「暑いなあ。この部屋は」と思い、年配の患者さんの顔を見ると、「そうですかねえ?」と平然とされている――そんな場面は日常茶飯事です。ところが、よくご様子を窺うと、顔や全身から汗を流していらっしゃいます。
暑さに対する生体反応としては、◎皮膚で温度を知覚→◎身体の深部体温を下げるために末梢血管が拡張→◎心拍数を増やして冷えた血液で身体を冷やすといったことや、汗として体表に水分を出し、気化熱として蒸発させることで身体を冷やすというシステムがあります。

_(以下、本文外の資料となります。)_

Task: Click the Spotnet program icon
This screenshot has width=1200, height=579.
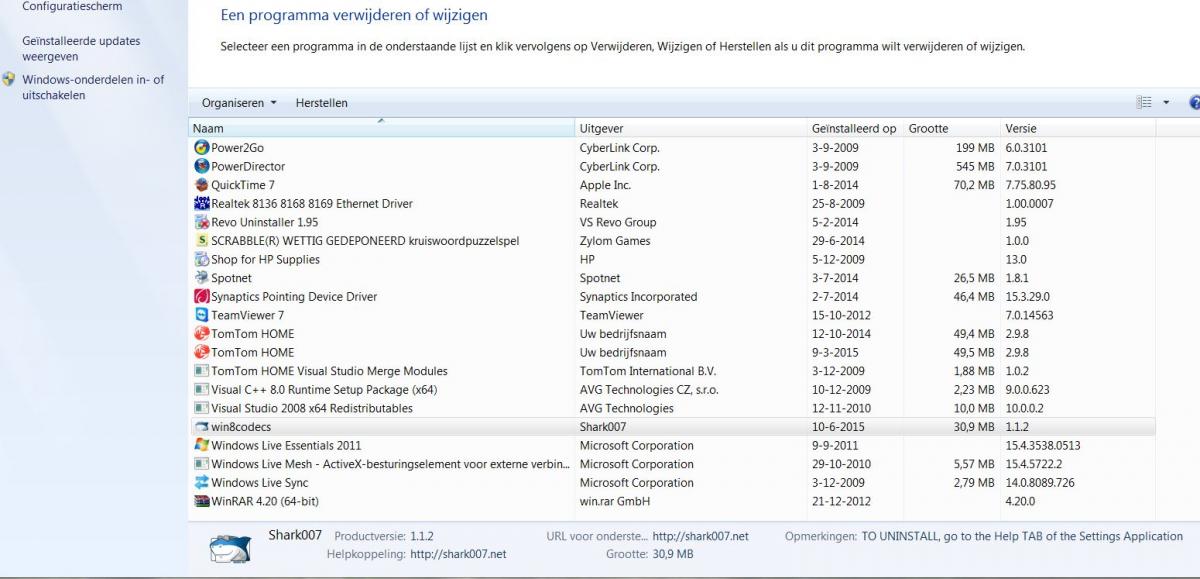Action: (202, 278)
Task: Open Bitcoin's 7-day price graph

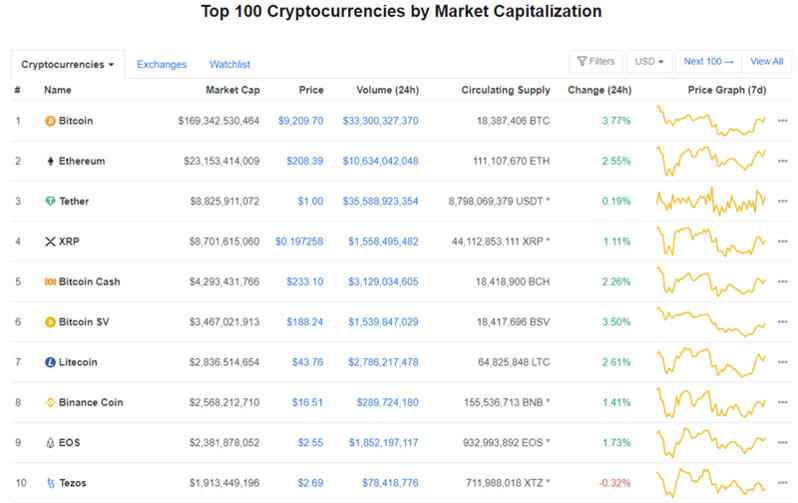Action: click(711, 121)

ただ残念ながら、加齢に伴い、皮膚の温度センサーが鈍くなったり、こういった生体反応が鈍くなってしまって、身体が守れなくなってくるということが起こります。これが高齢者の熱中症のメカニズムです。
理事長 松原 清二
日頃の診療で、こういった暑さに対する体感差を埋めるにはどうしたら良いのかな、とここ数年考えていました。炎天下で働いている労働者の方の管理はどうなっているのか調べたところ、暑さ指数を確認しながら働くことを推奨しているという話がありました。

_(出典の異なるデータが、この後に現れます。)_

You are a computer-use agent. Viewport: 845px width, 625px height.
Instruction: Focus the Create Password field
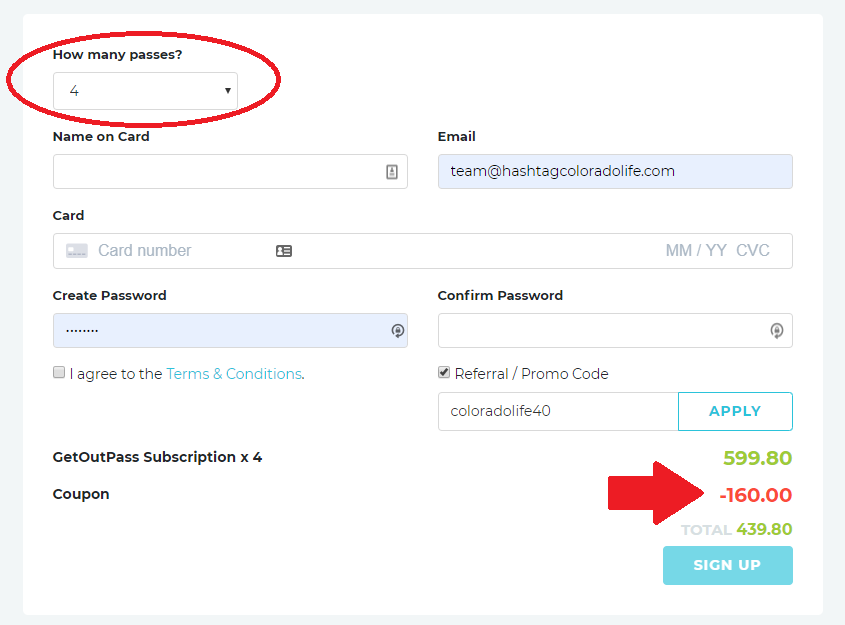pyautogui.click(x=230, y=330)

暑さ指数とは、気温、湿度、風や照り返しでの温まりなどを総合的に判断し、熱中症になるリスクを数値化したものです。
最近はこの暑さ指数計を首からぶら下げて、患者さん宅を回り、特に重度警戒レベルの患者さんには、「このままだと倒れちゃいますよ」と計量計を見せると、私と患者さんの暑さに対する体感温度の違いではなく、事実として危険な状態にいることが客観視できるようになり、「そうか、危ないんだ」と納得して、冷房をつけてくれるようになりました。
これが診療の時だけではなく、患者さんにとって、日常の外気温管理の意識づけになればと思います。